College housing provides a unique living experience and environment. Residents come to Cottey from all segments of society, from different cultures and countries, and with varying value systems and life experiences. In this living environment, suitemates and hall residents have an excellent opportunity to develop lifelong friendships. To take advantage of the opportunity, mutual respect and consideration (coupled with an awareness of, and sensitivity to, the needs of others) must be the standard of group living. Being a member of your suite means sharing both the responsibilities and the advantages of suite life. The advantages of living in a suite are many…
- A beautiful, well-maintained physical environment in which to study, sleep, and live;
- A wonderful housekeeping staff to help you keep it clean;
- The opportunity to live with a diverse group of suitemates from many other places from around the country or the world;
- The opportunity to develop and work on many “people skills”, such as communication, compromise, mediation, addressing conflict, and how to get along with others, even if you may not agree with them;
- The opportunity to forge solid, loving bonds with suitemates; and
- Many special events for your suite, such as suite feeds, Suite Night at the Hill and your annual Centennial Dinner.
With advantages, though, come responsibilities. You will be expected to:
- Communicate concerns, issues, and opinions with others in your suite in a timely, respectful, and open manner with a shared goal of problem solving;
- Fulfill your share of suite responsibilities, such as suite dishes, writing thank you notes for care packages, or whatever is reasonable and asked of you by your suitemates or suite chair;
- Keep the suite area free of personal items so that your housekeeping staff may do their job and keep it clean it for you;
- Every resident should be able to expect consideration and courtesy from roommates, suitemates, and other hall residents.
These expectations include:
- The ability to read and study free from undue disturbance in one’s room.

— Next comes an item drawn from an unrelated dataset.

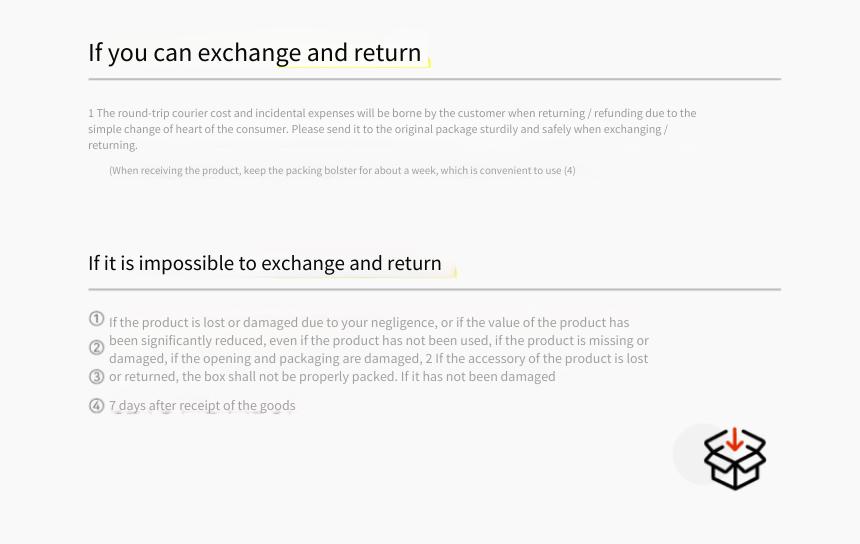Click 'If it is impossible to exchange and return' heading

tap(265, 263)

Unreasonable noise and other distractions inhibit this expectation.
- The ability to sleep without undue disturbance from noise, guests, or suitemates during night hours.
- That suitemates will respect one’s personal belongings.
- Having a clean environment in which to live.
- Free access to one’s room and facilities without pressure from suitemates.
- Personal privacy.
- The ability to host guests with the provision that guests are to respect suitemates and other residents.
- The opportunity to redress grievances. Housing staff members are available for assistance in settling various conflicts.
- Freedom from intimidation, physical, and/or emotional harm.
- Reasonable cooperation in the use of one’s living unit physical facilities.
When asked, former Cottey students often mention suite life and the friends they made and the things they learned in the suites as some of their most special memories of Cottey. Your suite experience, like many things in life, will reflect the efforts that you put into it, and the more you invest in suite relationships, usually the bigger your reward.